The day after his first appointment, Matthew and his parents went back to Dr. Duarte’s office where she performed pulsed dye laser surgery on his face while Michele held him in her arms. Matthew would need treatments about every six weeks, which meant long drives for the family, who live in Clearwater. In the end, however, it was worth it—after 26 treatments over three years, Matthew’s birthmark is virtually gone.

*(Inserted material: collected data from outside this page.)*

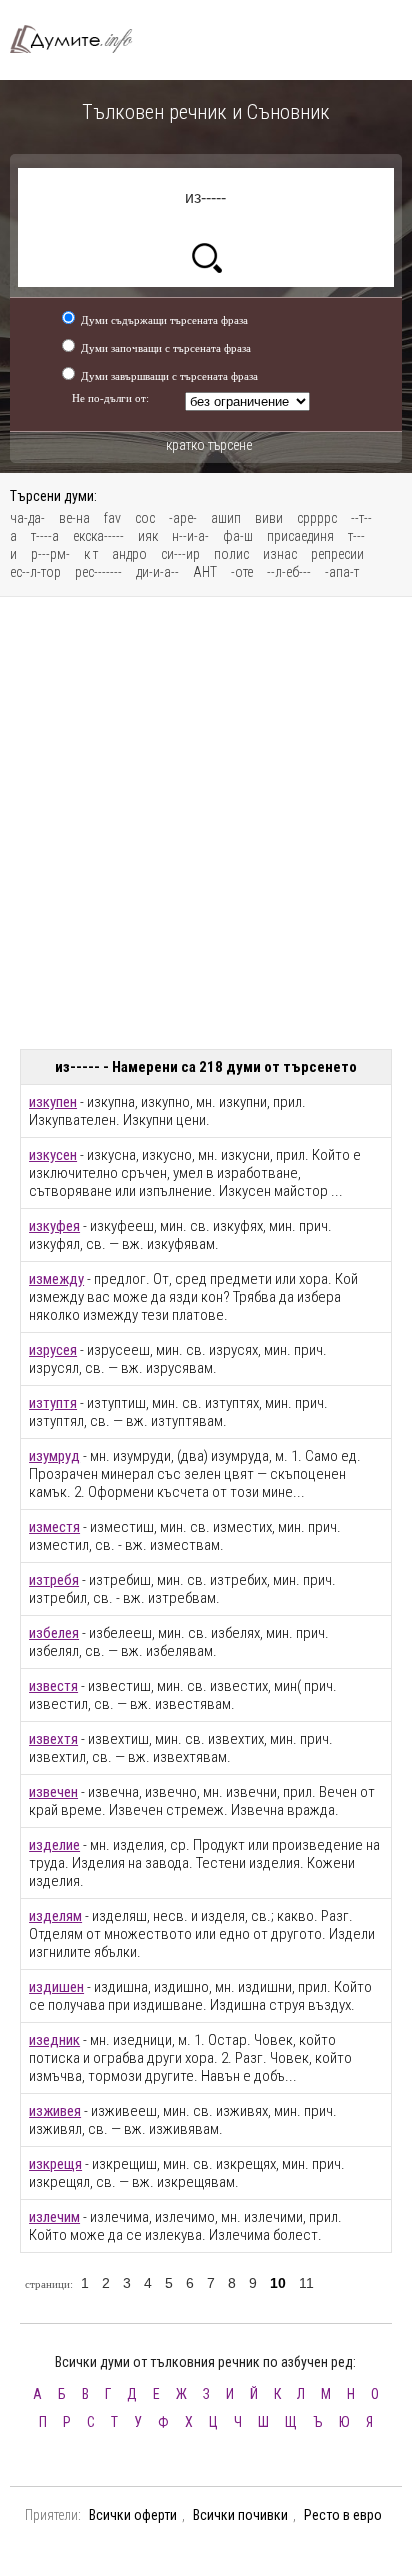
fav (112, 518)
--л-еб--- (289, 572)
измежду (56, 1279)
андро (129, 554)
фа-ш (238, 536)
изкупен (53, 1102)
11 (306, 2283)
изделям (55, 1916)
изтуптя (53, 1403)
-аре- (183, 518)
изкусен (53, 1155)
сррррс (317, 518)
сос (145, 518)
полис (231, 554)
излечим (54, 2217)
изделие (54, 1845)
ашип (226, 518)
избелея (54, 1633)
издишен (56, 1987)
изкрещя (55, 2164)
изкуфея (54, 1226)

“Matthew looks fantastic,” Michele says. “We have gone to great lengths to get to Miami, and it’s been well worth every mile we have traveled.”
A bright future
As a result of Sturge-Weber Syndrome, Matthew still has much to overcome. He is on medication for his seizures and glaucoma. Additionally, he has developmental delays, which have required speech, occupational and physical therapy. With the bright red mark gone, however, that Matthew's family are optimistic about his future.
“Many people with Sturge-Weber Syndrome have lived normal lives,” says Michele. “That’s what we’ve always wanted for Matthew, and we are so thankful we found Dr. Duarte because she has made this possible.”